The first scene of the film displaces us to follow Anders, a man of desperately suicidal tendencies after long bouts with drug addiction, for which he has been recovering. But recovery isn't exactly the salvation he was looking for, and he actually finds the world to be a great deal more bitter due to his past actions. The day shows him wandering about Oslo, a city which he has apparently grown rather tired of, or simply cannot bear any longer. There are stops along the way with people from his past, or at least attempts at such, but he doesn't ultimately represent a change on the way. He is somebody worth a conversation, but not worth a second thought.

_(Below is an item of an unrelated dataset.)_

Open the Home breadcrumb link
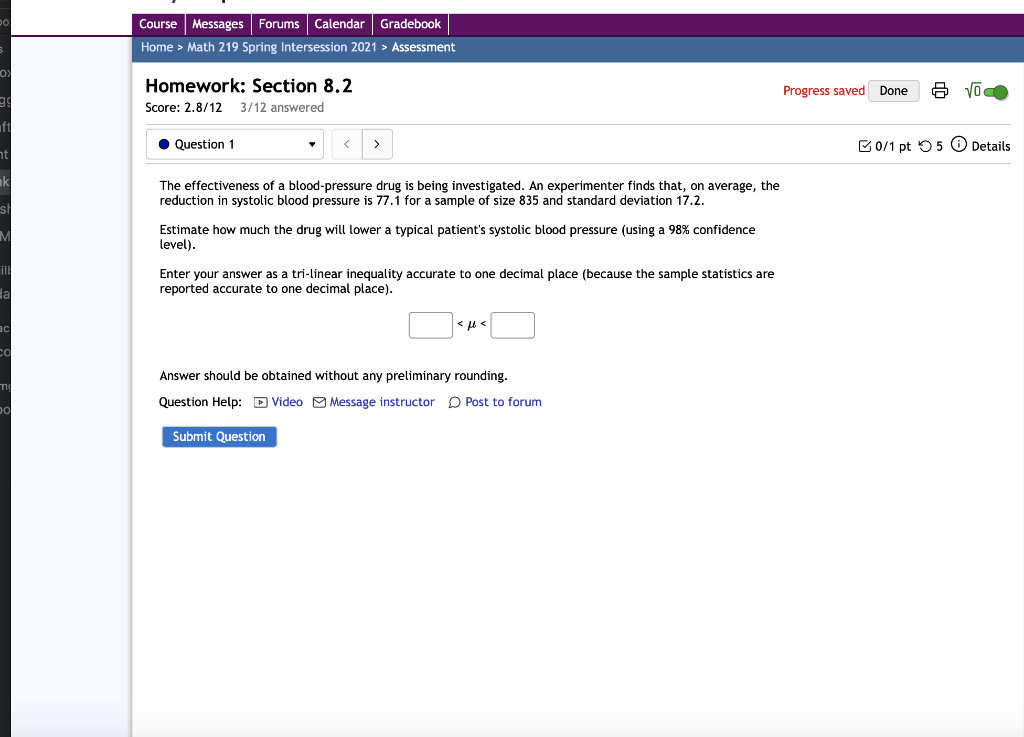The width and height of the screenshot is (1024, 737). [157, 47]
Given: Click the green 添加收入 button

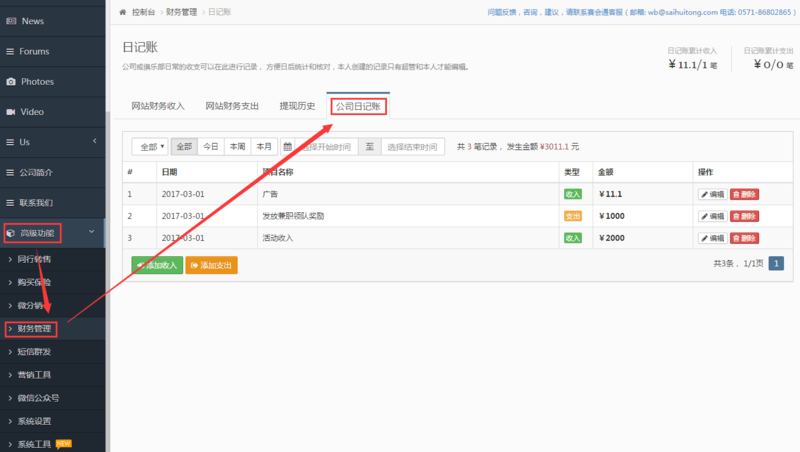Looking at the screenshot, I should point(156,265).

As a matter of fact, that seems to be the major question that the film brought up throughout. Why are we even following Anders? He's desperately trying to be unsentimental about his situation, and yet the people around only afford to make things further dramatized. For quite the long sections of the film, his gaze drifts apart to other people, some more interesting or else just mundane in comparison to him. The reason his story seems so superfluous is that even he doesn't care about it any more. He's looking for some kind of outlet, be it through people, or else even classical music. It is a ninety minute case study of somebody who doesn't factor much anymore, even less in the scheme of a single day.

To that effect, Joachim Trier has done a great deal to make the moodiness of the piece reach the proper pitch. Paired up with Nicolas Winding Refn's "Drive", Cannes 2011 represented a rather sizable push for Desire's "Under Your Spell" towards the masses. It is just one of many mood tuning songs of the film, which have a tendency of overwhelming their place with the physicality of the scene, instead taking up Ander's headspace, before crashing unceremoniously back to reality. Overall, "Oslo, August 31st" represents a paradox, showing a film about somebody who has no place in the world, but placing importance towards him by the simple act of showing. He's not the only one like him, so it's not too surprising that I found the same idea as Trier did on my own.

FOR ALL YOU LETTER-GRADE NUTS OUT THERE: B+
FOR ALL YOU NUMBER-GRADE NUTS OUT THERE: 8.8
FOR ALL YOU SIMPLE-STATEMENT NUTS OUT THERE: It's in Norwegian, and there's sweet music!